- Задание -
Пожалуйста, отфильтруйте записи ниже и перепишите каждую строку, где встречается слово «data». Регистр букв учитывается.

- Записи для задания -

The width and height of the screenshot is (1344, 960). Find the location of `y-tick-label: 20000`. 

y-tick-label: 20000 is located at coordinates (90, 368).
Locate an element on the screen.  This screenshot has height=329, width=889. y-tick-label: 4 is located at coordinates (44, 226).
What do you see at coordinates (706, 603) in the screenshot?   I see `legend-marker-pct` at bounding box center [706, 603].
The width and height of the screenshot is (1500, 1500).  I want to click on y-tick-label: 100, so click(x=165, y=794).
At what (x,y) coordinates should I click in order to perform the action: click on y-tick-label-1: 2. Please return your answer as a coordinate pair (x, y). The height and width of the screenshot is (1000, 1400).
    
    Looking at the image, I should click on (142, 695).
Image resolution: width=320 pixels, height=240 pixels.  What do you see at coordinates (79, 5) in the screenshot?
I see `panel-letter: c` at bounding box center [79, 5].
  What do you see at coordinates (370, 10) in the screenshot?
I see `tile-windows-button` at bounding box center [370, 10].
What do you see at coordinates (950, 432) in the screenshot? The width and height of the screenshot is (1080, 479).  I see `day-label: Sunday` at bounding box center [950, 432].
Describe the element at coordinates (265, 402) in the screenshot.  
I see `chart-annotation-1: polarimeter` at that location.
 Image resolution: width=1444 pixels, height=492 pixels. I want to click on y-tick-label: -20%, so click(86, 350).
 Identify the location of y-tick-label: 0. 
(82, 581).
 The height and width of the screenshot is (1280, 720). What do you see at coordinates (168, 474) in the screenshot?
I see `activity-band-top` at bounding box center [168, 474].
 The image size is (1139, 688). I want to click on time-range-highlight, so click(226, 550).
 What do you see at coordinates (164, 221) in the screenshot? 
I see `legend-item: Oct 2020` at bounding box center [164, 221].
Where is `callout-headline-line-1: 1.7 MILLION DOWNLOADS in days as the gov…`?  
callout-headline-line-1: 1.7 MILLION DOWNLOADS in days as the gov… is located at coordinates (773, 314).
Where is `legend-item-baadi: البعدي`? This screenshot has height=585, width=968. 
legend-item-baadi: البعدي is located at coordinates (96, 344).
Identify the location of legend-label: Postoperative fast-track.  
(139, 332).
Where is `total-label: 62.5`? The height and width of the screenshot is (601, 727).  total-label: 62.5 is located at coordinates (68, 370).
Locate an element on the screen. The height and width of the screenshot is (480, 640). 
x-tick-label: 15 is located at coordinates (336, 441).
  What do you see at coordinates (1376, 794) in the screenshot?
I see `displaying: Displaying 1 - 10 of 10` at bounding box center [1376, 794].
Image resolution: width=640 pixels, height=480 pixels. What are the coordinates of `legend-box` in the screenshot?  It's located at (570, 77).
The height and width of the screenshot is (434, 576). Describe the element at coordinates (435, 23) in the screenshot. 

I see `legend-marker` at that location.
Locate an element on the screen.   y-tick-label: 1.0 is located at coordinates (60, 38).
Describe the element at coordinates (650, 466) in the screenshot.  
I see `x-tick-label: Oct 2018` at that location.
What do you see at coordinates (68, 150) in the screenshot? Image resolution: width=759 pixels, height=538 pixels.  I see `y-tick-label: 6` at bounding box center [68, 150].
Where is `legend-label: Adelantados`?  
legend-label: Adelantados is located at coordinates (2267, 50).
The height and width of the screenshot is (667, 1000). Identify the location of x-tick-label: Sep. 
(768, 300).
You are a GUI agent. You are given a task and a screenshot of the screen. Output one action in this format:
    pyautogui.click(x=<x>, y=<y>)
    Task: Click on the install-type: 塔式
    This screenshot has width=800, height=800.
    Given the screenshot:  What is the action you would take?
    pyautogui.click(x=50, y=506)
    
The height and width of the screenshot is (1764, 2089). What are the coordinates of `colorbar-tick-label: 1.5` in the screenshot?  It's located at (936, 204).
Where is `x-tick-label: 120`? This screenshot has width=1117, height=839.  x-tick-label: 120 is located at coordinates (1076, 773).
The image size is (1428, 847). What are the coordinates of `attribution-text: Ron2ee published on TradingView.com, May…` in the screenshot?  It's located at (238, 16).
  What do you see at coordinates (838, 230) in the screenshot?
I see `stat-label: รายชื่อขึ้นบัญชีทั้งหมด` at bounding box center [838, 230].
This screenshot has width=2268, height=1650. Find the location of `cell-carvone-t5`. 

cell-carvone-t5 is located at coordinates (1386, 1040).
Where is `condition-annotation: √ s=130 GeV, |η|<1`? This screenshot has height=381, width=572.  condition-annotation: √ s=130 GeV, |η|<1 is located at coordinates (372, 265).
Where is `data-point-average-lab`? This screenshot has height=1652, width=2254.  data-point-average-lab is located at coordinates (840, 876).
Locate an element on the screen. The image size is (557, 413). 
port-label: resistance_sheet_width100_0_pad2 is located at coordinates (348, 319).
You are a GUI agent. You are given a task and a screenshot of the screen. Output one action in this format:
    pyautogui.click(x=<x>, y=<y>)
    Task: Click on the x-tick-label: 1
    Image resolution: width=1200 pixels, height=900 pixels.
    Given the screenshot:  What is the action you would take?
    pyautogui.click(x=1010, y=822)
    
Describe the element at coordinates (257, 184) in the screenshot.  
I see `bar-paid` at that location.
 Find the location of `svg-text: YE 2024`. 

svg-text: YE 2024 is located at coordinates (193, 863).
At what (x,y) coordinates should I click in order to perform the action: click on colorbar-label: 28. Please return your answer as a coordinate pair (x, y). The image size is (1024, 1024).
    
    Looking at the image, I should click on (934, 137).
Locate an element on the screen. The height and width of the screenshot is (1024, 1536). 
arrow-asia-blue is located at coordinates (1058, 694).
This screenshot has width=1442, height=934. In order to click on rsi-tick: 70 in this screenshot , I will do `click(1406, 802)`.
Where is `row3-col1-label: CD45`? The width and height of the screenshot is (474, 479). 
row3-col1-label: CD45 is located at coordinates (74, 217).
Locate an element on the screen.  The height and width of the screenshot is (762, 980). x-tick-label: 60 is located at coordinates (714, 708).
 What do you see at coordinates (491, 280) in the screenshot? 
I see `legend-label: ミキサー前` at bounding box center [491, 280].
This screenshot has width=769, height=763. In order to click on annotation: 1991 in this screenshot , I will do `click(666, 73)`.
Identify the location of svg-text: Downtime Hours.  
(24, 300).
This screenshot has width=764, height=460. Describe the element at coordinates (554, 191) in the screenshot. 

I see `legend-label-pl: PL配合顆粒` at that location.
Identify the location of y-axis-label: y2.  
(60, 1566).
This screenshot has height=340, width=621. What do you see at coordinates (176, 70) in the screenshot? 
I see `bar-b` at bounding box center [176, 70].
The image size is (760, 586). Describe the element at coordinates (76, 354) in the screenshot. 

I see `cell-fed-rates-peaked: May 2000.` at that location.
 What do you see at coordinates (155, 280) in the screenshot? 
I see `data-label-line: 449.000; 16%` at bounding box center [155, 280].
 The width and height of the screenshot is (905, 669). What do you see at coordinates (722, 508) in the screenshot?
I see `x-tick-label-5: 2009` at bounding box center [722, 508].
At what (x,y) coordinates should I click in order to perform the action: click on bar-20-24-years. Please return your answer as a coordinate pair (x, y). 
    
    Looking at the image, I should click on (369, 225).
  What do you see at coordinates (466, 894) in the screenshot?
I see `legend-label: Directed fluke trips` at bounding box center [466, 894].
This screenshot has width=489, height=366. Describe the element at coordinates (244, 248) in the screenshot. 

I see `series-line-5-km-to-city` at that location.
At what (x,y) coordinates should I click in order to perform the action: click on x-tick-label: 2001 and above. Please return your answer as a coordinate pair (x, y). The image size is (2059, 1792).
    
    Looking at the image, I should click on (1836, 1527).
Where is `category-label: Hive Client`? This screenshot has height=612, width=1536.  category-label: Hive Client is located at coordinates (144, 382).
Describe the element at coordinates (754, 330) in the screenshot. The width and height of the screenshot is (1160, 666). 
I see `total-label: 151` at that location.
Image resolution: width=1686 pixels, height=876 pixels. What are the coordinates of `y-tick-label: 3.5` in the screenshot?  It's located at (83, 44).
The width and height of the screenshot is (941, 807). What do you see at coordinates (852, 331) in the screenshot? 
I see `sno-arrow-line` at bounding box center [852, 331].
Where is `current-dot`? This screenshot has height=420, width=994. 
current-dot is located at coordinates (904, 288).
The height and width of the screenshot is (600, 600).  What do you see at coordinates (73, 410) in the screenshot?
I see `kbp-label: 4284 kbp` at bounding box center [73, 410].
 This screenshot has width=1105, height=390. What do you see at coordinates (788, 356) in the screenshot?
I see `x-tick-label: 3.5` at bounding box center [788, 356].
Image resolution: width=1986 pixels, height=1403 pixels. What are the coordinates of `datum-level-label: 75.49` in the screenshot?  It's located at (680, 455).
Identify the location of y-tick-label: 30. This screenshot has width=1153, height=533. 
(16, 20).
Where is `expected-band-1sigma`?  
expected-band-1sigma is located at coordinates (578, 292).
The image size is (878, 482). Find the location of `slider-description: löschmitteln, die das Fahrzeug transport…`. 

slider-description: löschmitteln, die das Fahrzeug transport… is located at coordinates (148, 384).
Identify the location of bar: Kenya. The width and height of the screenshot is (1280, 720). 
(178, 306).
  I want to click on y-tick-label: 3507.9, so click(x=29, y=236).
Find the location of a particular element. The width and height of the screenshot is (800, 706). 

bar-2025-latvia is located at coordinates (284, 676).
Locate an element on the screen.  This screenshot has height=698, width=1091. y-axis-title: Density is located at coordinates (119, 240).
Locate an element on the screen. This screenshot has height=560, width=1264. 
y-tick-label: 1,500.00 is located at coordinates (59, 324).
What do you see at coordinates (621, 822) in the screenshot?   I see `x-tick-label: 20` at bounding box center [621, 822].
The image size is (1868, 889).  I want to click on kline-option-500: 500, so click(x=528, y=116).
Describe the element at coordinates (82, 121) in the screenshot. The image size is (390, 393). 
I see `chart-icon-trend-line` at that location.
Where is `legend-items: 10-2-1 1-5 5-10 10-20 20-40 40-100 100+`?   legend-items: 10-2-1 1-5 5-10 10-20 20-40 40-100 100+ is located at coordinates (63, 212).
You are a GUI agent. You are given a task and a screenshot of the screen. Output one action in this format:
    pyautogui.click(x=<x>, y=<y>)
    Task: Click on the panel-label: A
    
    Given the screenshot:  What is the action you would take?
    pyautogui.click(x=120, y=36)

- Результат задания -
Where is `data-point-average-lab`? This screenshot has height=1652, width=2254.  data-point-average-lab is located at coordinates (840, 876).
I see `data-label-line: 449.000; 16%` at bounding box center [155, 280].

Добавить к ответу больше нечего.